Statement X: Whether the components of the metric tensor is time-varying depends on which coordinate system you are using.

Statement Y: Whether there is a timelike Killing vector field does not depend on which coordinate system you are using.

Statement X is true AND statement Y is true. They don't contradict each other.

Now, to be fair, it's possible that some people use "static metric" to mean "there exists a timelike Killing vector field". But I explicitly said that I was talking about whether the components of the metric tensor are independent of the time coordinate. Those are two different things, and you act as if you don't understand the distinction. The first is a coordinate-independent notion, and the second is a coordinate-dependent notion.

stevendaryl

Thanks, Dale.

TrickyDicky

Nope, I never used the concept "time varying". Stevendaryl did.
He is saying a static spacetime can have metric components not time-independent and I was merely reminding him that the timelike KV of static spacetimes preserves the metric.
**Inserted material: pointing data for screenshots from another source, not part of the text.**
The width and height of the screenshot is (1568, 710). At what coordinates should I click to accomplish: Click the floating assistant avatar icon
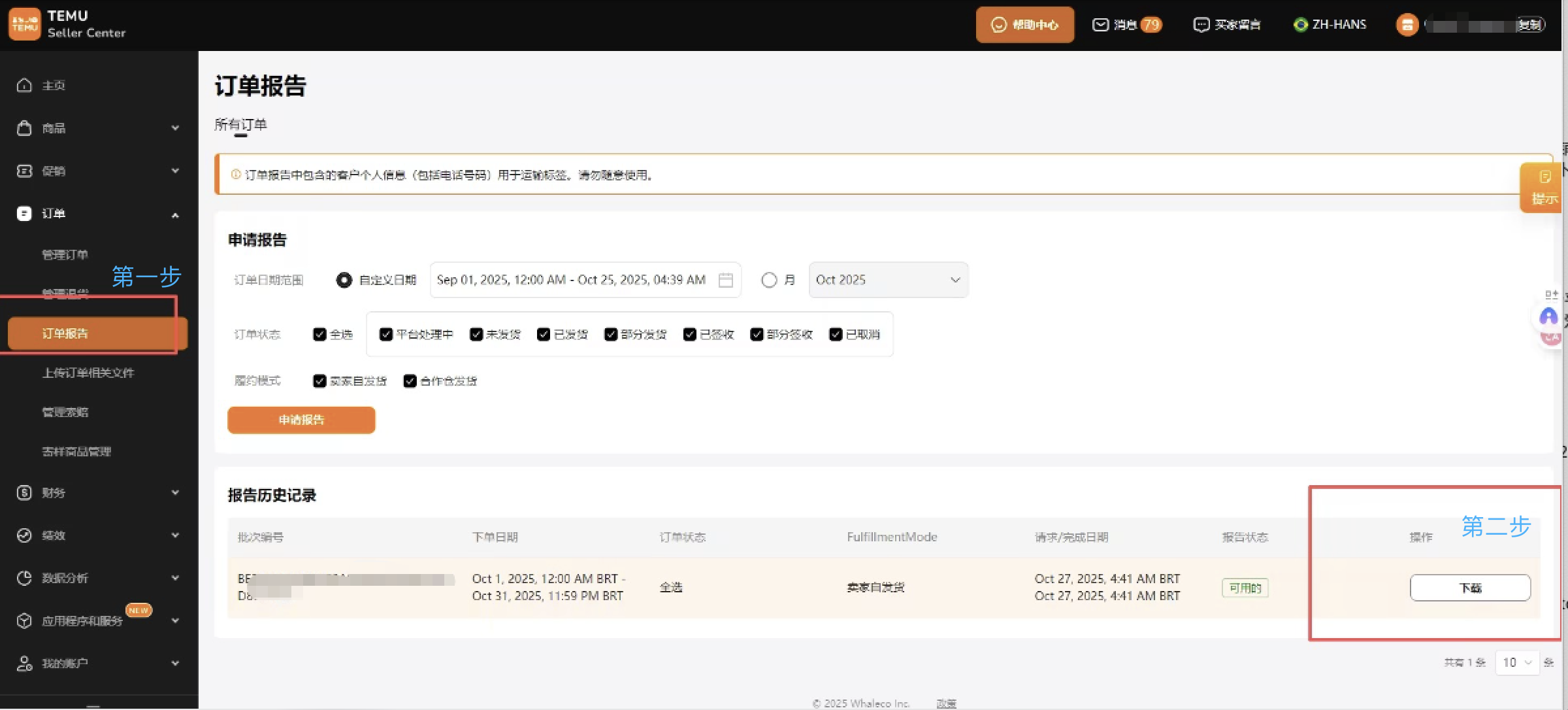tap(1548, 317)
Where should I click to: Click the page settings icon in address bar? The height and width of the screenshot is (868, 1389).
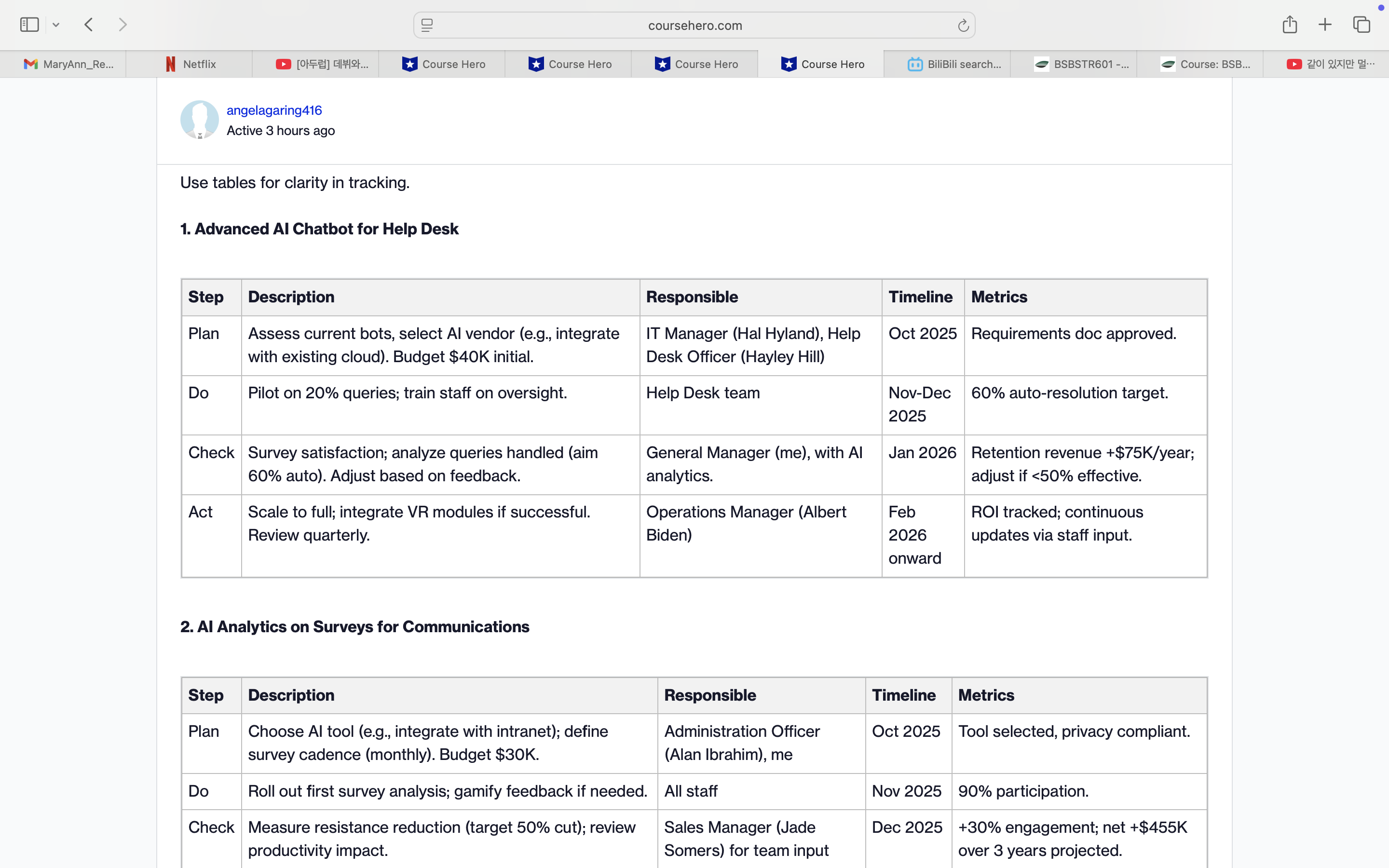coord(427,25)

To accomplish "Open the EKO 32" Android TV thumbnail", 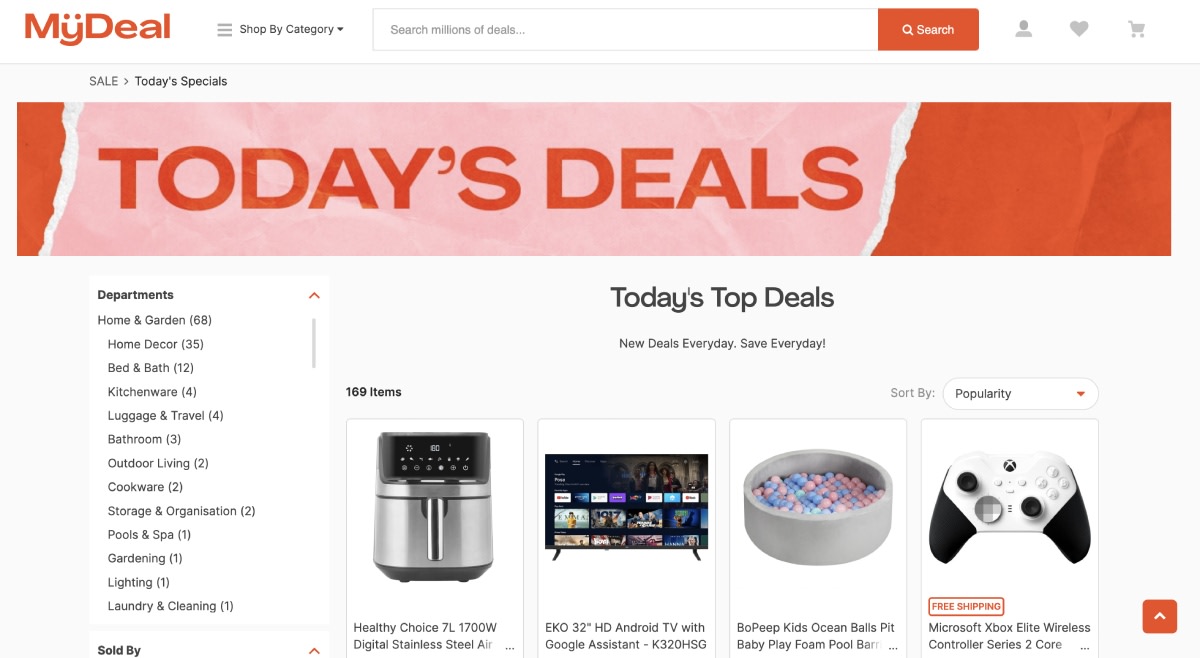I will point(626,502).
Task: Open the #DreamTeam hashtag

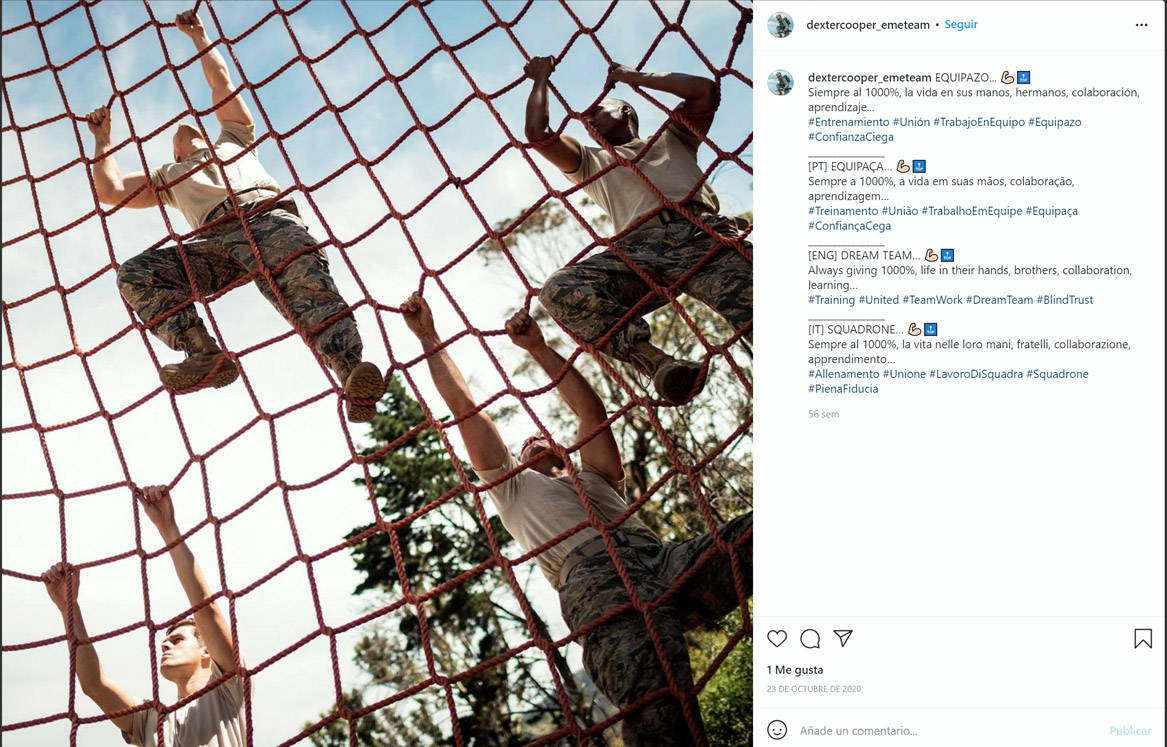Action: 999,300
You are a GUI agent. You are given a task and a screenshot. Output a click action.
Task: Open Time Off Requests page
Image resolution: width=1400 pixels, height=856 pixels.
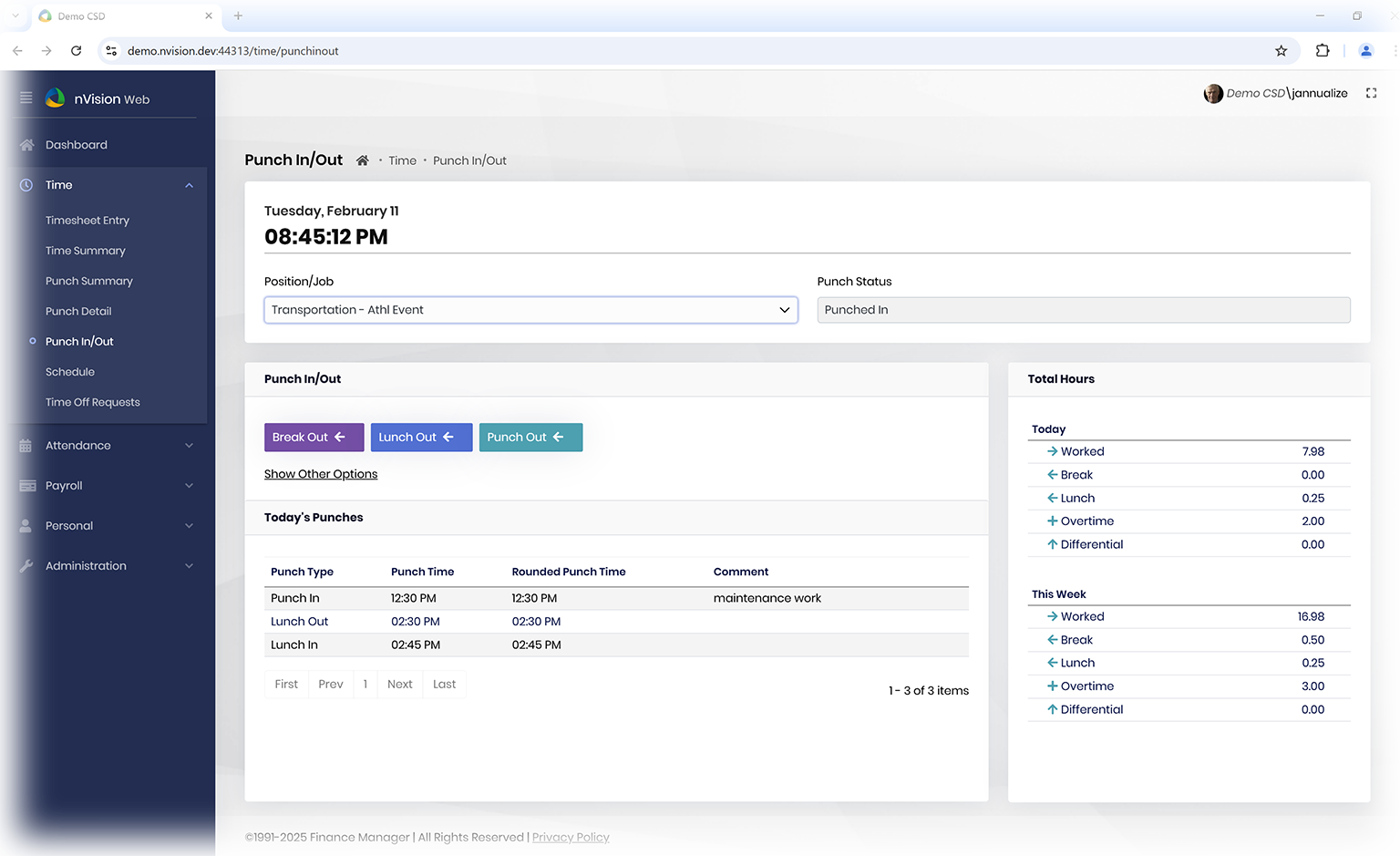[93, 402]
Are you confused about this?

TrickyDicky

Both notions are the same notion.
A metric is called stationary if its components are time-independent. And all static spacetimes are stationary.

TrickyDicky

And just to be clearer, it is of course possible to use coordinates that don't reflect the time-independence of the spacetime but here we are trying to ellucidate the physics of the problem, not coordinate artifacts. I guess I took that for granted.